Charity alliance calls for government to double the survivability of deadliest cancers by 2029

5th September 2018

The combined five-year survivability for people diagnosed with either brain, liver, lung, oesophageal, pancreatic or stomach cancers stands currently at just 14%. Today, six charities representing these diseases have come together to urge the government to adopt a new target: to double the number of people who survive for at least five years to 28% by 2029, as part of the renewed NHS 10-year plan.

Annually, in England 70,000 people are diagnosed with one of the less survivable cancers. If this five-year target is achieved by 2029, an extra 10,000 people a year would go on to live a longer life after diagnosis.

The charity coalition, the Less Survivable Cancers Taskforce (LSCT), believes this target is achievable but only with the full backing of government and NHS England. A new NHS plan with updated objectives for cancer is currently being prepared for integration with the existing Cancer Strategy in England – the LSCT is calling for a five-year survival target to be included.

Since 1971, survival for some cancers have improved by up to 87% due to increased public awareness, more funding and research breakthroughs, and enhanced treatment methods. The LSCT wants to set the less survivable cancers on the same path.

The path to achieving this target includes:

  • Prioritising research and early diagnosis for these less survivable cancers
  • Ensuring the NHS England’s Cancer Dashboard is extended to include data for the less survivable cancers (right now it only offers specific data for breast, colorectal, lung and prostate cancer).
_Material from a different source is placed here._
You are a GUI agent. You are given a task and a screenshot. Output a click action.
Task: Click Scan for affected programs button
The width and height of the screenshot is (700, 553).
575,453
This data is critical to identifying variations in survival rates, enabling better outcomes and ensuring the best care is delivered across England to improve survival outcomes overall.
  • Speeding up paths to treatment, which is vital for the less survivable cancers, which are very aggressive
  • Removing barriers to clinical trials
  • Increasing investment in research into these diseases, which currently lags behind compared to most other cancers.

LSCT is made up of the following six charities: Action Against Heartburn, The Brain Tumour Charity, The British Liver Trust, Guts UK, Pancreatic Cancer UK and the Roy Castle Lung Cancer Foundation.

The Less Survivable Cancers Taskforce will be holding an event in the Parliament on Thursday 6th September to engage MPs and peers about the importance of the proposed target and to seek their support.

A spokesperson for Cancer52, said:

“Cancer52 supports the calls made by the Taskforce which should be an important part of a broader initiative and strategy focused on improving a wider range of outcome measures in all rare and less common cancers, which account for some 47% of diagnoses and 55% of deaths from cancer.

“Cancer52 particularly supports the call for the extension of the NHS England Cancer Dashboard but to cover all cancers, not just the four ‘common cancers’ of lung, breast, colorectal and prostate.”

Visit the Less Survivable Cancer Taskforce website for information on how you can help.

Read about Guts UK involvement with the Less Survivable Cancer Taskforce.

Less Survivable Cancers Taskforce charity coalition Chair Anna Jewell and oesophageal cancer survivor and Guts UK supporter Steve Metcalfe discuss the Taskforce campaign on Sky News on 5 September 2018.

 Decades of neglect and underfunding have left survival of brain, liver, lung, oesophageal, pancreatic and stomach cancers unacceptably low.

Everyone with cancer deserves a fair chance of survival and we know that what gets measured gets done, so we are calling today for the government to adopt our target of doubling the five-year survival for these less survivable cancers to 28% by 2029. No one with cancer should feel they have been written off.